The summit, co-hosted by Corporate Accountability International, Public Services International (PSI), Amalgamated Union of Public Corporations, Civil Service Technical and Recreational Service Employees (AUPCTRE), Transnational Institute, and the Asian Peoples’ Movement on Debt and Development (APMDD) and Freedom from Debt Coalition, will build on collective actions in demanding the right to water.
Leading campaigners from Nigeria, other countries across Africa, and countries around the world will share lessons learned and strategies to move the world toward universal access and democratic control of water.
The summit will draw from activists’ struggles against corporate control of water in countries like the Philippines, Indonesia and Ghana. Participants will have opportunities to teach and learn from one another, building their expertise crafting in effective campaign tactics, amplifying the movement’s voice in the public sphere and media, and creating real solutions to address water needs such as public-public partnerships. Through these sessions, participants will hone the tools they need to stop water privatisation, cut through the misleading marketing of “public-private partnerships” (PPPs) and confront international institutions like the World Bank, that drive this trend towards PPPs.
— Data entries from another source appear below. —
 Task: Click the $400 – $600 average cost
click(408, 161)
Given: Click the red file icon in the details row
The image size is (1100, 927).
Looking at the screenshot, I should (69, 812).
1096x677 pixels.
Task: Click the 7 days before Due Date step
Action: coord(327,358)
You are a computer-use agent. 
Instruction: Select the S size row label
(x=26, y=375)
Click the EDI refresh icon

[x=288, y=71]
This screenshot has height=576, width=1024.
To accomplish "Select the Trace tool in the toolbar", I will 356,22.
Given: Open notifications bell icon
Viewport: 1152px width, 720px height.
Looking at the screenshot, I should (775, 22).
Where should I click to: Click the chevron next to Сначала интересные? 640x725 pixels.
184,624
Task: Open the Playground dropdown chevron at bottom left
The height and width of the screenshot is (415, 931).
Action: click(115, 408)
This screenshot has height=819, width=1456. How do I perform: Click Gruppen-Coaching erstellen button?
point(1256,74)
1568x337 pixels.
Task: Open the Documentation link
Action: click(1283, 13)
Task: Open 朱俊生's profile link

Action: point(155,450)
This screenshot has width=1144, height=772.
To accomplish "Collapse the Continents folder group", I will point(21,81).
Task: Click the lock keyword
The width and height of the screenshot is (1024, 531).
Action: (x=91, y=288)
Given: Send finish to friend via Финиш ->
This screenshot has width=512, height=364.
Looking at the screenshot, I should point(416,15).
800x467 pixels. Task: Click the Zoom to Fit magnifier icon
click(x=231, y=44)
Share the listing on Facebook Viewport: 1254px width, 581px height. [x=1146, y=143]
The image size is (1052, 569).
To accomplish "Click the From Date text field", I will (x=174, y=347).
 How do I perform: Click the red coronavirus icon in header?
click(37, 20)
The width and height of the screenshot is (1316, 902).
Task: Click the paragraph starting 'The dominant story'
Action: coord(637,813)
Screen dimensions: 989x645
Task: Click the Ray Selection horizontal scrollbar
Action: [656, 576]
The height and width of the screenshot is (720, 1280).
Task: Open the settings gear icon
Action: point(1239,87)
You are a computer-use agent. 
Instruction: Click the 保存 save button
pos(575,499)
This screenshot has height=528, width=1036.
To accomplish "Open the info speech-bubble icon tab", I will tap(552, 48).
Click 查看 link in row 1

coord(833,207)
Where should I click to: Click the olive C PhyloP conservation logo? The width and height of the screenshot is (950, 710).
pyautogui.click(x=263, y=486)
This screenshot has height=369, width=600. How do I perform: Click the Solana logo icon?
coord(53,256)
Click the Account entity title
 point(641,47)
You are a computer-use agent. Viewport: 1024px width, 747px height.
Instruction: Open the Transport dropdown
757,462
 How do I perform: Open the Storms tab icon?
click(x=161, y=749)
The summit also informs next steps for the growing network of organisations protecting the human right to water across the African continent and globally and will escalate the campaign to stop water privatisation in Lagos.
ERA/FoEN is working with the labour community, international partners, and the people of Lagos to build democratic water governance and support in rejecting corporate control of water in Lagos. The accelerating campaign in Lagos is part of a growing movement for strong, democratically controlled water systems across Africa and the world, demanding that water be managed as a public good and fundamental human right.
The global water justice movement which ERA/FoEN is part of, is building momentum worldwide, from the unfolding remunicipalisation in Indonesia to water profiteer Veolia losing contracts and investors like the World Bank’s private arm.